> Short exercise
Please pull out every line in the entries below that contains the word "image". Case counts, so only lines with that exact capitalization qualify.

> Record list
%%

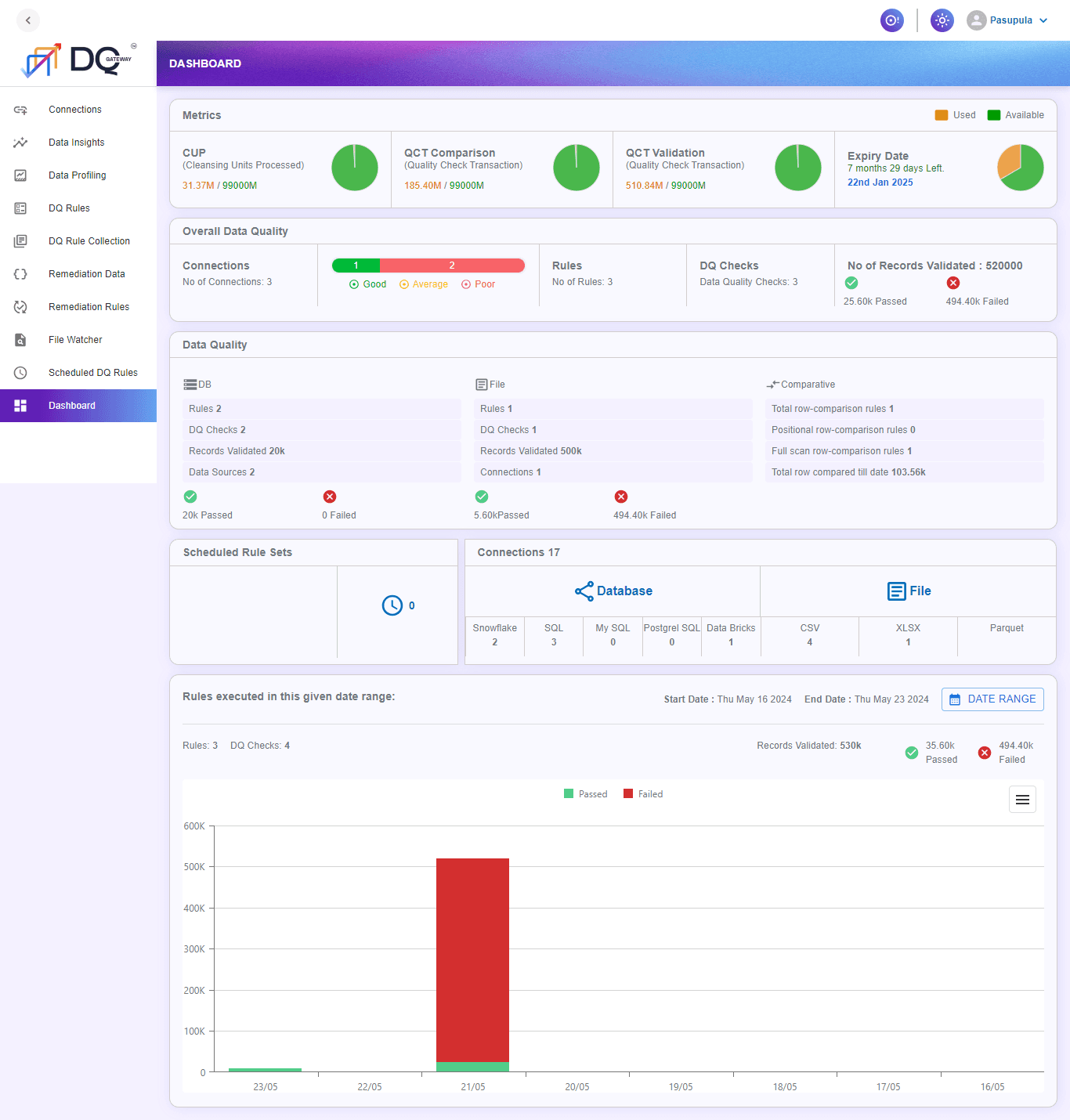Collapse sidebar with back chevron button
This screenshot has height=1120, width=1070.
28,20
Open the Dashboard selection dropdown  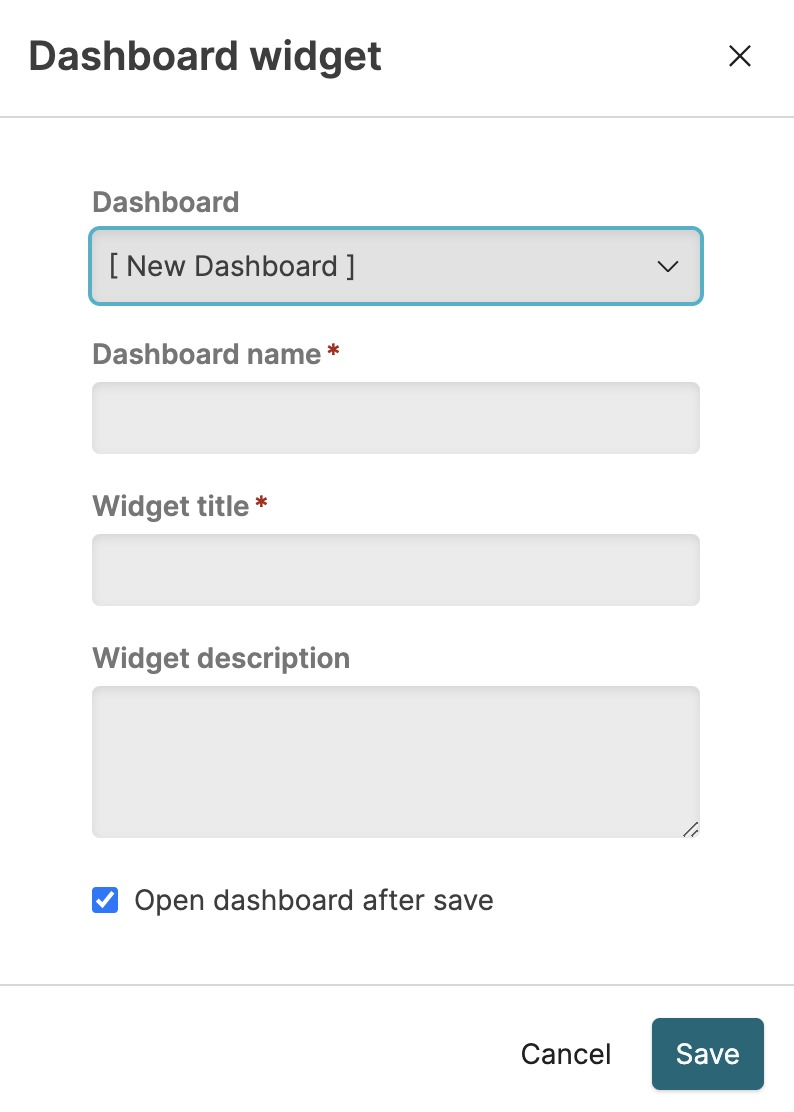click(x=396, y=266)
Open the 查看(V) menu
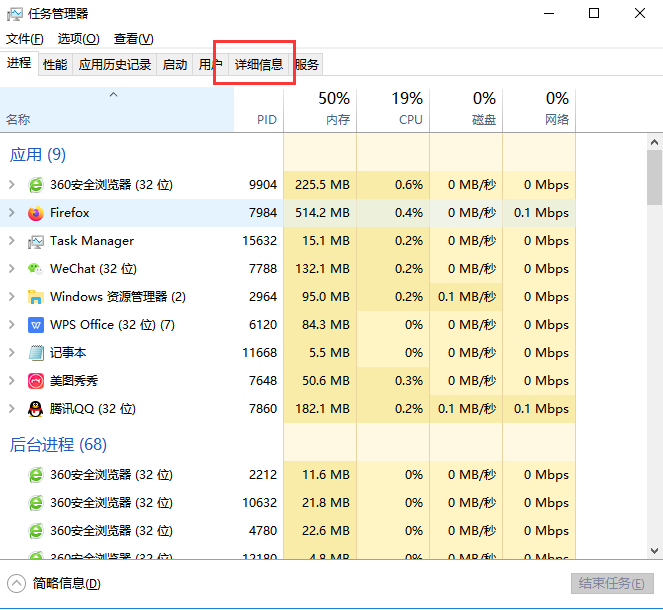 click(x=133, y=39)
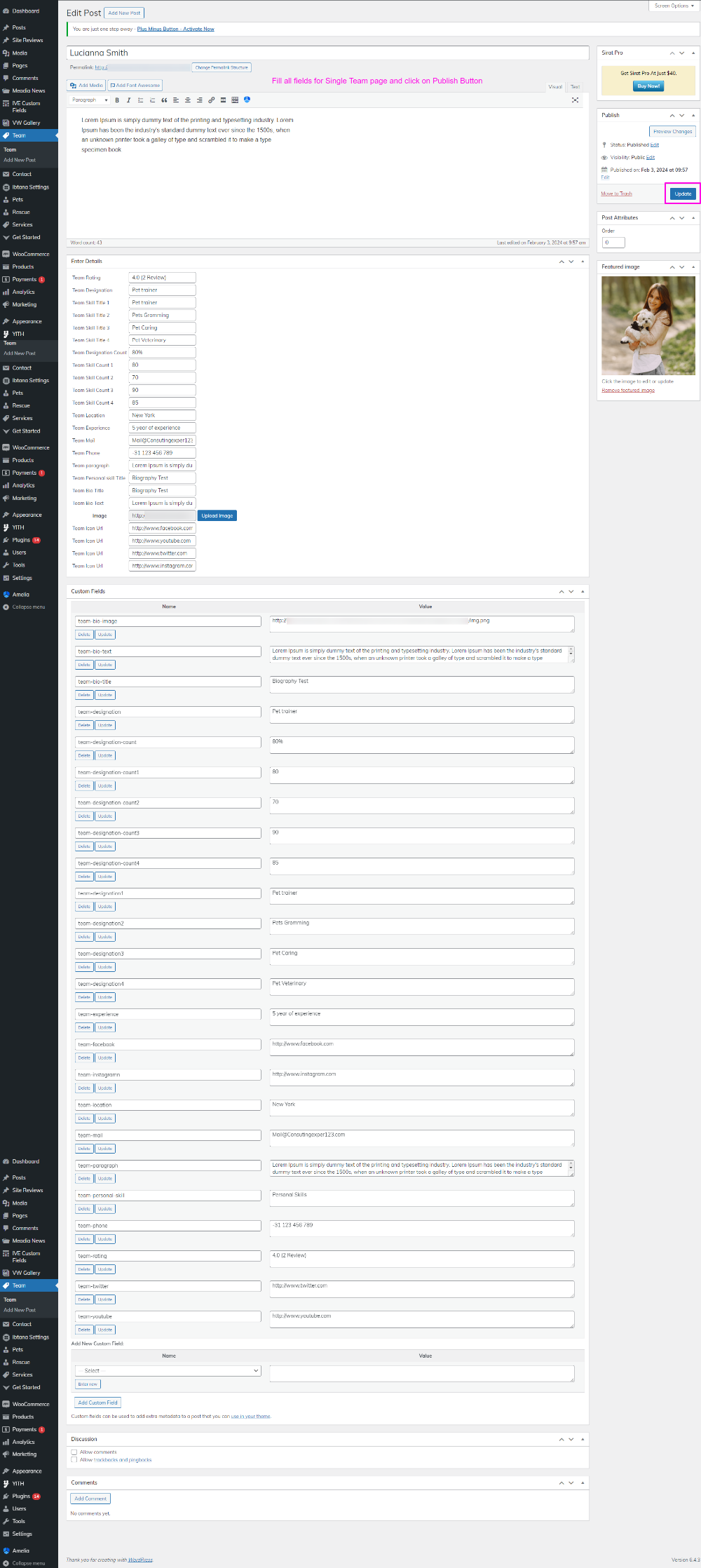This screenshot has height=1568, width=701.
Task: Open the custom field Select dropdown
Action: [x=168, y=1371]
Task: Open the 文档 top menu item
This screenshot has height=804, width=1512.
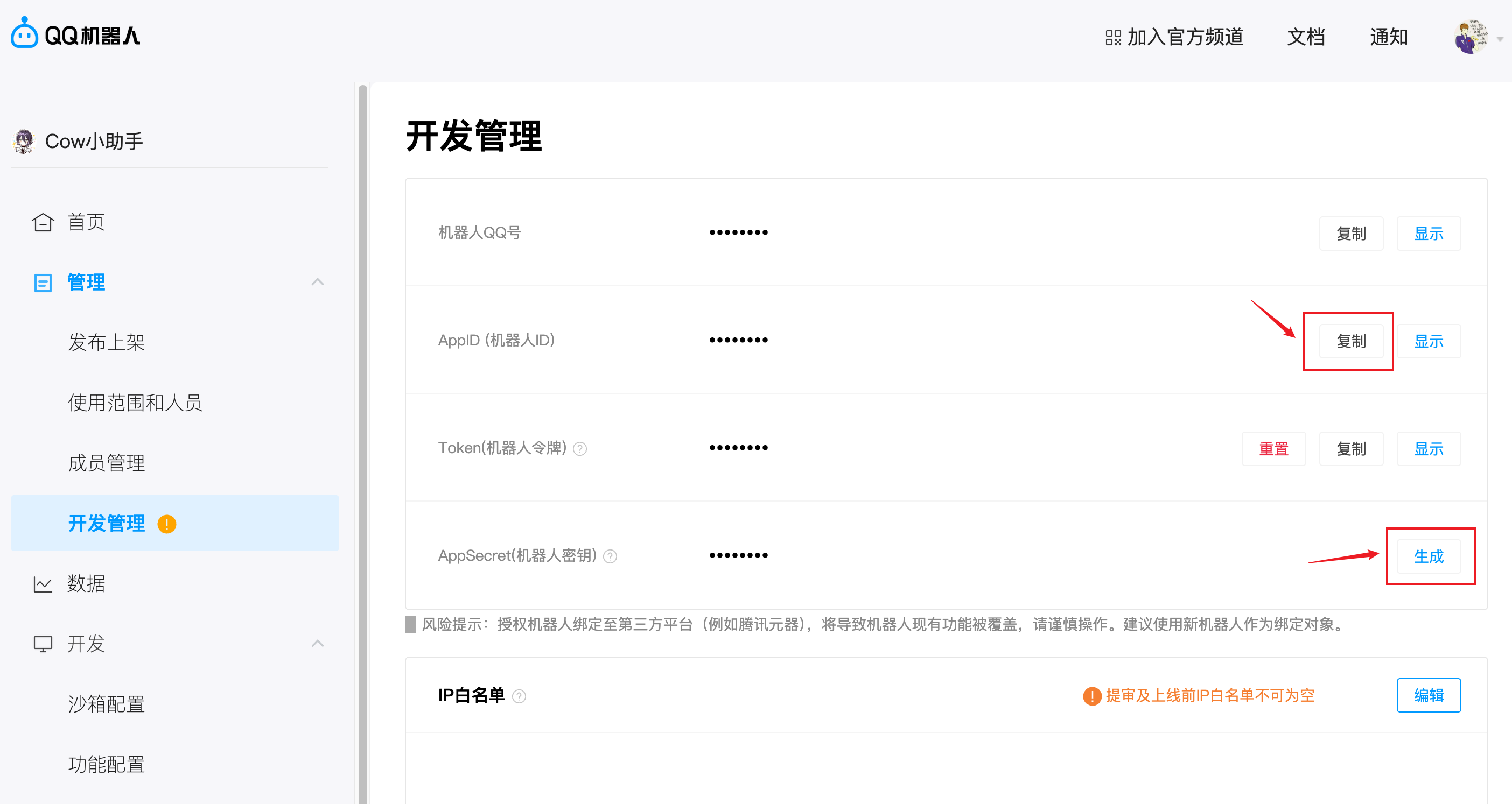Action: [x=1306, y=37]
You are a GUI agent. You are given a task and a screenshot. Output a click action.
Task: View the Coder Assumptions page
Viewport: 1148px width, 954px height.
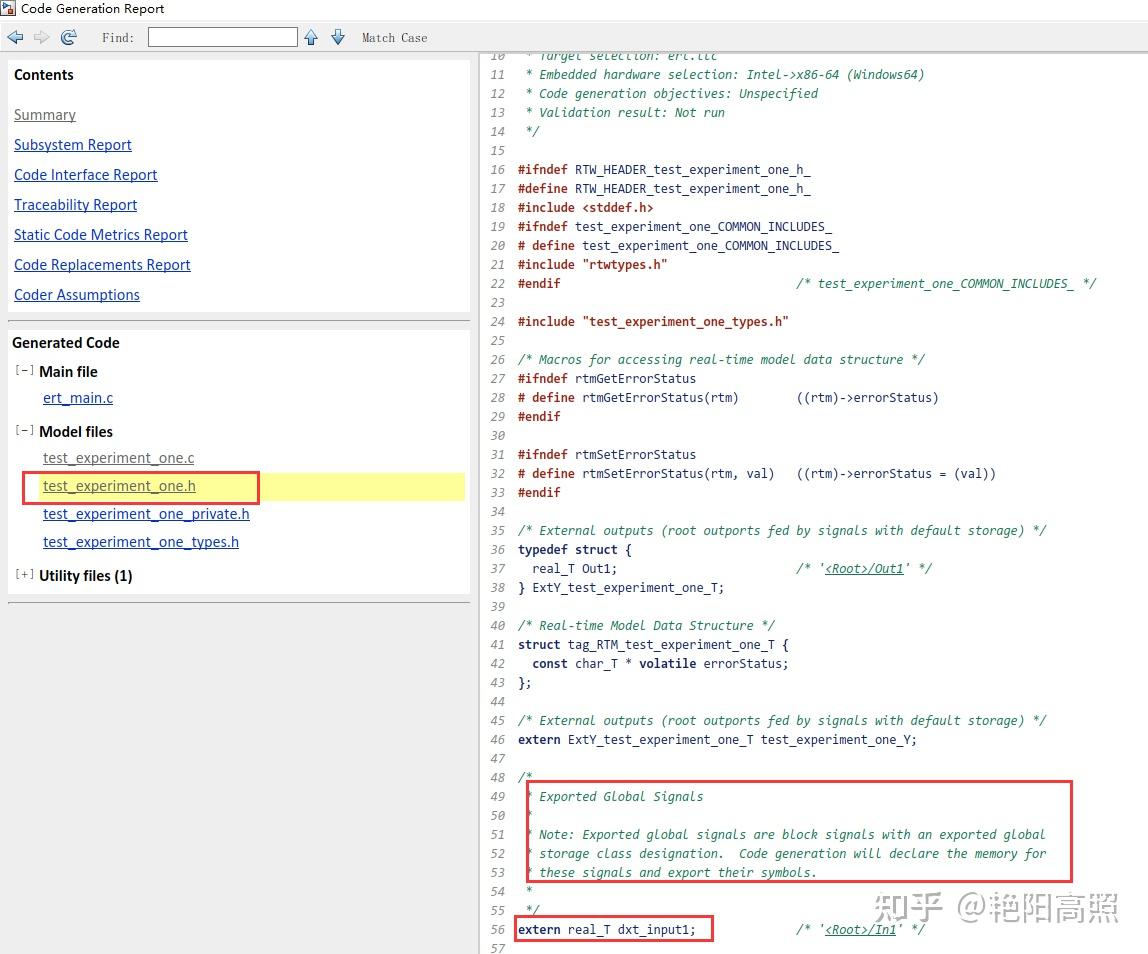76,295
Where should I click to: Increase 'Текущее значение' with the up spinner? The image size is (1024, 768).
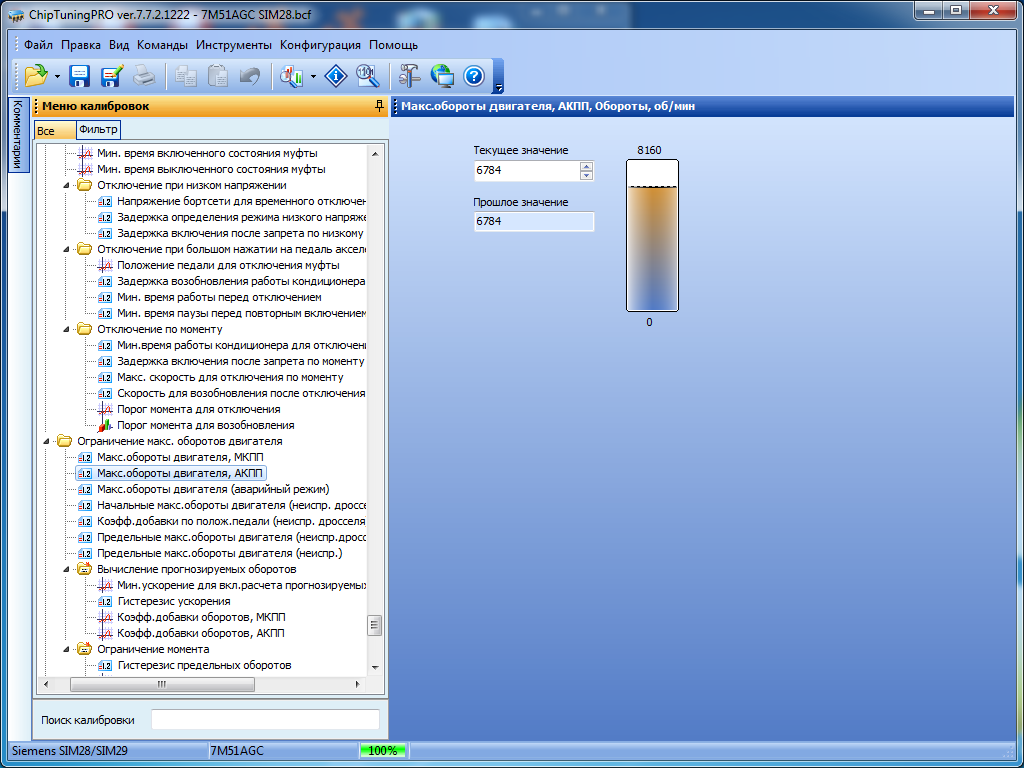pos(586,167)
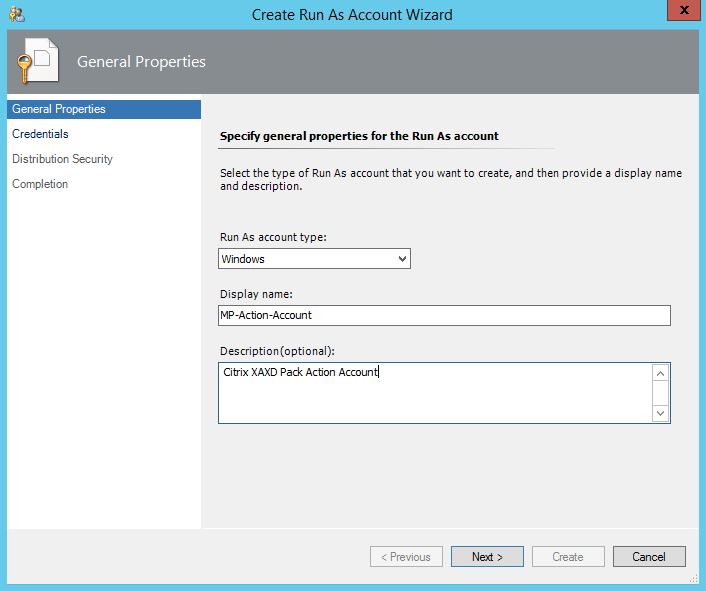Click the Description scrollbar down arrow

[660, 412]
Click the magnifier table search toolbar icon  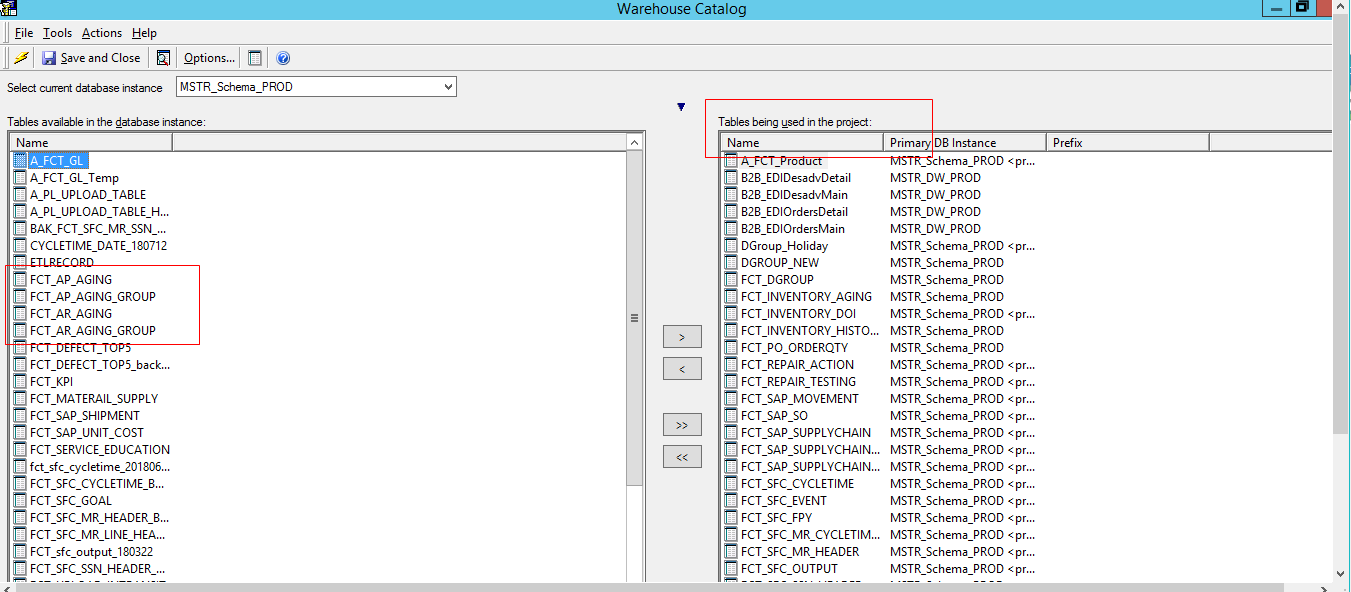[163, 58]
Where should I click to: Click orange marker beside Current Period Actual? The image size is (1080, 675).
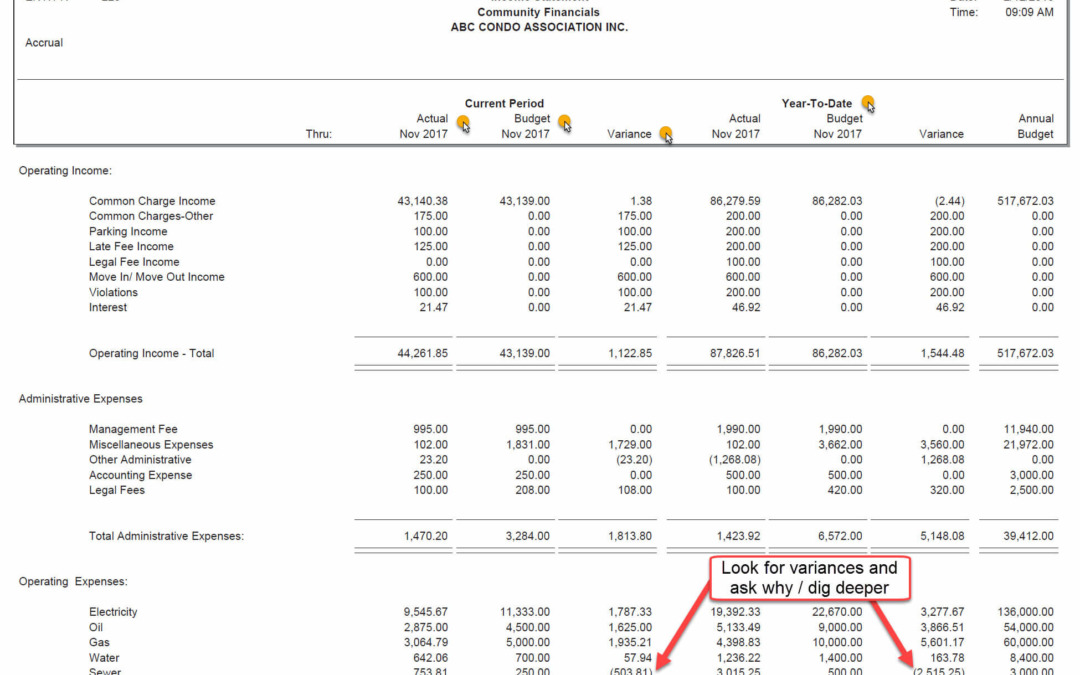(x=463, y=124)
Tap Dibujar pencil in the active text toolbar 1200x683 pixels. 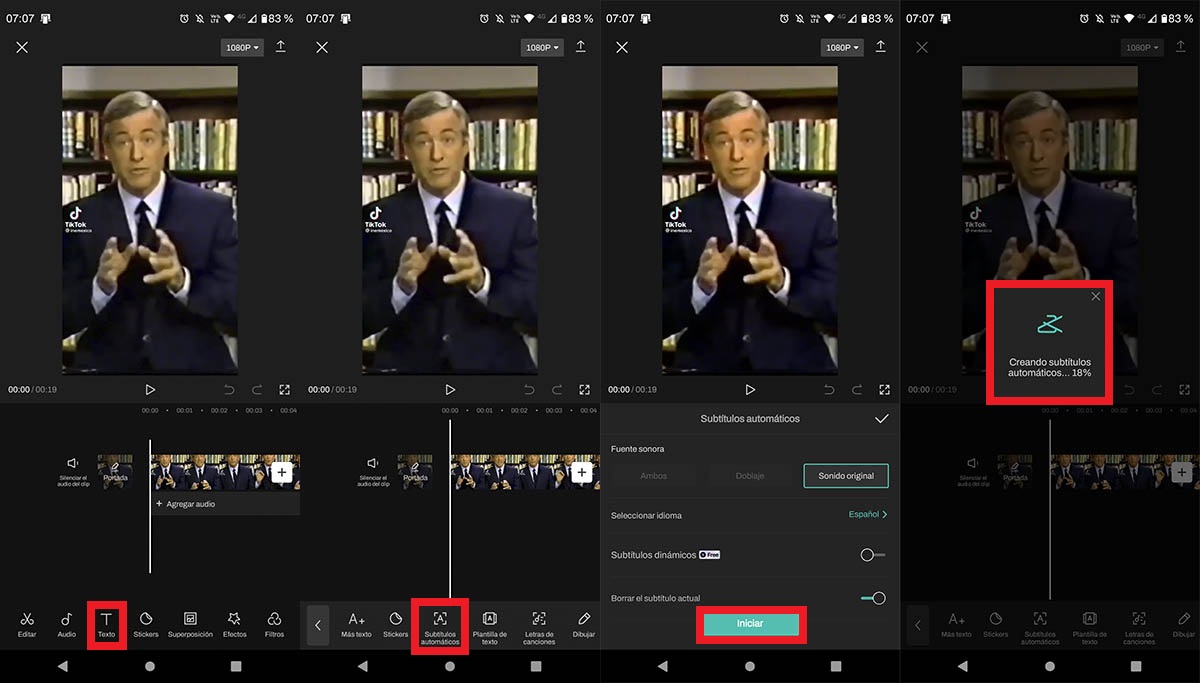click(584, 624)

%%

> Written solution
Where should I click to: Increase 'Текущее значение' with the up spinner? The image size is (1024, 768).
Where should I click to: Click orange marker beside Current Period Actual? The image size is (1080, 675).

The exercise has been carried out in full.